# [What you are asked to do]
Narrow the data below down to the lines containing "pink".
+ + + +
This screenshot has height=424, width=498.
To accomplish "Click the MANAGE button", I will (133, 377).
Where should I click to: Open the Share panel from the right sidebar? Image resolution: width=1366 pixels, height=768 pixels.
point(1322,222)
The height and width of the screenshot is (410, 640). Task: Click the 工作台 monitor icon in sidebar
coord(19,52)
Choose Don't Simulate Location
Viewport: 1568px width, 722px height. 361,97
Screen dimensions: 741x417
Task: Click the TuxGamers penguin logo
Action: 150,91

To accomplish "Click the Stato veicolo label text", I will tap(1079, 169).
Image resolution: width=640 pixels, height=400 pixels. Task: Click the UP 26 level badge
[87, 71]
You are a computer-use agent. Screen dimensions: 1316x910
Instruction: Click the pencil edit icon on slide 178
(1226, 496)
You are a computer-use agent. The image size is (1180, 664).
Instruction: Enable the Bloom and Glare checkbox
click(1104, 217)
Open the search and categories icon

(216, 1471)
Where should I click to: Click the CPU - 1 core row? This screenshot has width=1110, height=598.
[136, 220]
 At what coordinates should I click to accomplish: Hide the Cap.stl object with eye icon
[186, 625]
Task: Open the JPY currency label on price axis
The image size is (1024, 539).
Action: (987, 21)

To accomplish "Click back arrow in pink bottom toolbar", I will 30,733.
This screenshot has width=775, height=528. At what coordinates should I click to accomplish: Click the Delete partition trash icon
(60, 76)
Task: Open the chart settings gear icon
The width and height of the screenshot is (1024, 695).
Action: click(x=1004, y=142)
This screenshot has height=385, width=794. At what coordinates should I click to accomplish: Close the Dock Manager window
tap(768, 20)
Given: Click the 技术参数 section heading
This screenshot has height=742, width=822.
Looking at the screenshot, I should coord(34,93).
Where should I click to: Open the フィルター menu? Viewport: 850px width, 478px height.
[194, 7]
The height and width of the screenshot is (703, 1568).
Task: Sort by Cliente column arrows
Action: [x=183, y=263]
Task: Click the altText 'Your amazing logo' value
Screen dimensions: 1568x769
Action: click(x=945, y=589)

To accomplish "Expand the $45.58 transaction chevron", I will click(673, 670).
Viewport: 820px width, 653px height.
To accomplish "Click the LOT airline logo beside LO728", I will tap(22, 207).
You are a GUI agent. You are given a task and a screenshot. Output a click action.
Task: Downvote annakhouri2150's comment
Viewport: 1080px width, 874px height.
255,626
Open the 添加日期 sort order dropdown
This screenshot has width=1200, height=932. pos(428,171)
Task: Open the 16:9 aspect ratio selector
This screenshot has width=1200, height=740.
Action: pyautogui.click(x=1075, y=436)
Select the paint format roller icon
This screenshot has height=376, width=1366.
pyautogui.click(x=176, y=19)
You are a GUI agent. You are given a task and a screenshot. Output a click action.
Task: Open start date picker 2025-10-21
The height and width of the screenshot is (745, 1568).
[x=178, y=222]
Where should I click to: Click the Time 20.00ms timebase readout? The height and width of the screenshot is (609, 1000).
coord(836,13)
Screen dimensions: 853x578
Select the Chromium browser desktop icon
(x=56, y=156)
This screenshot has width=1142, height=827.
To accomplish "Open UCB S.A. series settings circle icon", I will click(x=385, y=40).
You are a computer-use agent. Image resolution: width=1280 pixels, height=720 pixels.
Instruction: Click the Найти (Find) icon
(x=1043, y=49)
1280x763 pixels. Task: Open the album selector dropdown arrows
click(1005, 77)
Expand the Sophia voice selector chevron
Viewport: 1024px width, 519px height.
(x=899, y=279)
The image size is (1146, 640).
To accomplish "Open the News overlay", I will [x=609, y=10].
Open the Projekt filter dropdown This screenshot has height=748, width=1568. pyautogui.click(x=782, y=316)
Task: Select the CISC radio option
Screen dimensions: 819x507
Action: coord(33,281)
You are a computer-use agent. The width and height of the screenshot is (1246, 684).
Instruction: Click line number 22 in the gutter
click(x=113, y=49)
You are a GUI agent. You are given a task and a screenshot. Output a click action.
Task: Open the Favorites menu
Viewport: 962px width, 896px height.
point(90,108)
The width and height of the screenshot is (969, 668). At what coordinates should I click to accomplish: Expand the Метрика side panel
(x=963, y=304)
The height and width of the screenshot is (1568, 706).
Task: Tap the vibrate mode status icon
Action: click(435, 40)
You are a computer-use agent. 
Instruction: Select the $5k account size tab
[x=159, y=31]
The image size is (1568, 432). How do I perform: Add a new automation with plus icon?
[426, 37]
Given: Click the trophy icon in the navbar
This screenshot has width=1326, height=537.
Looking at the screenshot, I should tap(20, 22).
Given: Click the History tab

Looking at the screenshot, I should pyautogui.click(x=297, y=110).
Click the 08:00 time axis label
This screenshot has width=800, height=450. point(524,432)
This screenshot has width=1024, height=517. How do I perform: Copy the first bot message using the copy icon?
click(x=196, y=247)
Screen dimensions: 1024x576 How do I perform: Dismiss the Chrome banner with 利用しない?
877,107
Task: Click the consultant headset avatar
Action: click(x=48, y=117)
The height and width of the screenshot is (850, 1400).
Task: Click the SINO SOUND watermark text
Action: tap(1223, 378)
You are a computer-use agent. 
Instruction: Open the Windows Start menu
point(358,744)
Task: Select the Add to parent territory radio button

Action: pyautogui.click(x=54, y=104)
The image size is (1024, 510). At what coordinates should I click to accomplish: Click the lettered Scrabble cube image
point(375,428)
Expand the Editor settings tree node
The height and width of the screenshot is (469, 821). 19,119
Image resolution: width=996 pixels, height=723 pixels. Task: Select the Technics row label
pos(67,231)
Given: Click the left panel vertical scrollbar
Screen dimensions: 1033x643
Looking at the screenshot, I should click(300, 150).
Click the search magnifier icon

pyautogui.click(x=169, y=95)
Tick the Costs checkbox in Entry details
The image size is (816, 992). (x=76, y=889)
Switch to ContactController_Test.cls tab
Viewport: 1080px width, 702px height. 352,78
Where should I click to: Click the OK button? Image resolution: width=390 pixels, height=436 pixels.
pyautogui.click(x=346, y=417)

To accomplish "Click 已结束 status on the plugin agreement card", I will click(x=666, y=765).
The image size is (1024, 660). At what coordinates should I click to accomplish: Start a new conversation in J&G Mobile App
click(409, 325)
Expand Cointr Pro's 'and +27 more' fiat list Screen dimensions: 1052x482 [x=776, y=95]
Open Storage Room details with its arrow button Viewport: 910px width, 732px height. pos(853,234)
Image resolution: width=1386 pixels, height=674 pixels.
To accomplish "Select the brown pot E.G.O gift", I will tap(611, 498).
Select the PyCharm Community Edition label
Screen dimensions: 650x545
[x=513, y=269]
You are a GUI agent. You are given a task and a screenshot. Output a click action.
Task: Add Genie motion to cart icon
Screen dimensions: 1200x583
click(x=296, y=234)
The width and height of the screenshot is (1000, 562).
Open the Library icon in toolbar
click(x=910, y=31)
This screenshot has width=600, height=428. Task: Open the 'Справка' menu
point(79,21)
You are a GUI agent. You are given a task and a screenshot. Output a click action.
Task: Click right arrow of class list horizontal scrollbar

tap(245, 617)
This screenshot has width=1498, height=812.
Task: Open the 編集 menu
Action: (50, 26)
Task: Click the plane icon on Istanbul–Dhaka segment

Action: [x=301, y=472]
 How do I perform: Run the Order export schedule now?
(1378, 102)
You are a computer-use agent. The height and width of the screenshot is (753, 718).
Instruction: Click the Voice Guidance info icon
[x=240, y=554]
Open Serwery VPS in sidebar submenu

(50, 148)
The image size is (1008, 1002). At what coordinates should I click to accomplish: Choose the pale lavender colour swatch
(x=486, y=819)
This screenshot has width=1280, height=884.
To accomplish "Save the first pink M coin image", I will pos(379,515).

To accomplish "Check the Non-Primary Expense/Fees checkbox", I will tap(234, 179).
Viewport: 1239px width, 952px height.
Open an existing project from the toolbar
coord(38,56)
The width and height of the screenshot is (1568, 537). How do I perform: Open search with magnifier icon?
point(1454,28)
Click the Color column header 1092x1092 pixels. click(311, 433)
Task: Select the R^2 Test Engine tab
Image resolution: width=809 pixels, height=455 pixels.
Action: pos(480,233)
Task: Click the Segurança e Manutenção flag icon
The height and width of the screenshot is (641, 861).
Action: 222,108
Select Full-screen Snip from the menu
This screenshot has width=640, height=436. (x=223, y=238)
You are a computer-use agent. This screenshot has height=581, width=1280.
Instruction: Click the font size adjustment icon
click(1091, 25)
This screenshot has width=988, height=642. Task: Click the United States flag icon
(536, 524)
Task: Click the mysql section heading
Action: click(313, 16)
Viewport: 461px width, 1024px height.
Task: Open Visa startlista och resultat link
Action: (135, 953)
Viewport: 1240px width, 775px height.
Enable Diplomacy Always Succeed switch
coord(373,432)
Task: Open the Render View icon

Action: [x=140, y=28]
+ + + +
# [Answer area]
To accomplish "Click back arrow in pink bottom toolbar", I will 30,733.
To accomplish "Save the first pink M coin image", I will pos(379,515).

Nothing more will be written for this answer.